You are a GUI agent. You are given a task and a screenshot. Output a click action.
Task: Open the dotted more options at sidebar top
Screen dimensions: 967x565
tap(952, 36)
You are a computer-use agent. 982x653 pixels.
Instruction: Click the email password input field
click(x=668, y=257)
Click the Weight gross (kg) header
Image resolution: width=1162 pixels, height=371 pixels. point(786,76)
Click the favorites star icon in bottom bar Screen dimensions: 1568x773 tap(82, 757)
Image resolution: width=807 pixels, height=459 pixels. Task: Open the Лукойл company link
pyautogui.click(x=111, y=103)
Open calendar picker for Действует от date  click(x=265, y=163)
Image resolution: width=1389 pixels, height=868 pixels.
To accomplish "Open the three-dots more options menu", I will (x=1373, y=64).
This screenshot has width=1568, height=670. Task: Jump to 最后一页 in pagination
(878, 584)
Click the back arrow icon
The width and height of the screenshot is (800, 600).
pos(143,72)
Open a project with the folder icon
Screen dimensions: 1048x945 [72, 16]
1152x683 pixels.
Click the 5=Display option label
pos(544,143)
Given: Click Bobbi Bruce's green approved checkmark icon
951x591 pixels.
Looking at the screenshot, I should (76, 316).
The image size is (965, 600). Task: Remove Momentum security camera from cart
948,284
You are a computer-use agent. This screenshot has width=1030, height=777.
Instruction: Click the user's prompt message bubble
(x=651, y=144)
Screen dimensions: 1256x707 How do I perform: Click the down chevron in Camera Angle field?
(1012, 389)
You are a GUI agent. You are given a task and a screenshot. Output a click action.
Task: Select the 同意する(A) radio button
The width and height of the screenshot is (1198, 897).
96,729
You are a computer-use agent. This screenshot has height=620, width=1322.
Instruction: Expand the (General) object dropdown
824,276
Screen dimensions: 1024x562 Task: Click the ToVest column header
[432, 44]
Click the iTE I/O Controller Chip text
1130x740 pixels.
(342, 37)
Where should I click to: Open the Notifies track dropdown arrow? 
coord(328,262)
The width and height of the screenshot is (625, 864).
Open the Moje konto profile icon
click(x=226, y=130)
☆ ☆ ☆ ☆ ☆ ☆ ☆
Problem to solve:
Give every line of the material again, exactly.

Output for this exercise:
You are a GUI agent. You are given a task and a screenshot. Output a click action.
Task: Open the dotted more options at sidebar top
Screen dimensions: 967x565
tap(952, 36)
You are a computer-use agent. 982x653 pixels.
Instruction: Click the email password input field
click(x=668, y=257)
Click the Weight gross (kg) header
Image resolution: width=1162 pixels, height=371 pixels. point(786,76)
Click the favorites star icon in bottom bar Screen dimensions: 1568x773 tap(82, 757)
Image resolution: width=807 pixels, height=459 pixels. Task: Open the Лукойл company link
pyautogui.click(x=111, y=103)
Open calendar picker for Действует от date  click(x=265, y=163)
Image resolution: width=1389 pixels, height=868 pixels.
To accomplish "Open the three-dots more options menu", I will (x=1373, y=64).
This screenshot has width=1568, height=670. Task: Jump to 最后一页 in pagination
(878, 584)
Click the back arrow icon
The width and height of the screenshot is (800, 600).
pos(143,72)
Open a project with the folder icon
Screen dimensions: 1048x945 [72, 16]
1152x683 pixels.
Click the 5=Display option label
pos(544,143)
Given: Click Bobbi Bruce's green approved checkmark icon
951x591 pixels.
Looking at the screenshot, I should (76, 316).
The image size is (965, 600). Task: Remove Momentum security camera from cart
948,284
You are a computer-use agent. This screenshot has width=1030, height=777.
Instruction: Click the user's prompt message bubble
(x=651, y=144)
Screen dimensions: 1256x707 How do I perform: Click the down chevron in Camera Angle field?
(1012, 389)
You are a GUI agent. You are given a task and a screenshot. Output a click action.
Task: Select the 同意する(A) radio button
The width and height of the screenshot is (1198, 897).
96,729
You are a computer-use agent. This screenshot has height=620, width=1322.
Instruction: Expand the (General) object dropdown
824,276
Screen dimensions: 1024x562 Task: Click the ToVest column header
[432, 44]
Click the iTE I/O Controller Chip text
1130x740 pixels.
(342, 37)
Where should I click to: Open the Notifies track dropdown arrow? 
coord(328,262)
The width and height of the screenshot is (625, 864).
Open the Moje konto profile icon
click(x=226, y=130)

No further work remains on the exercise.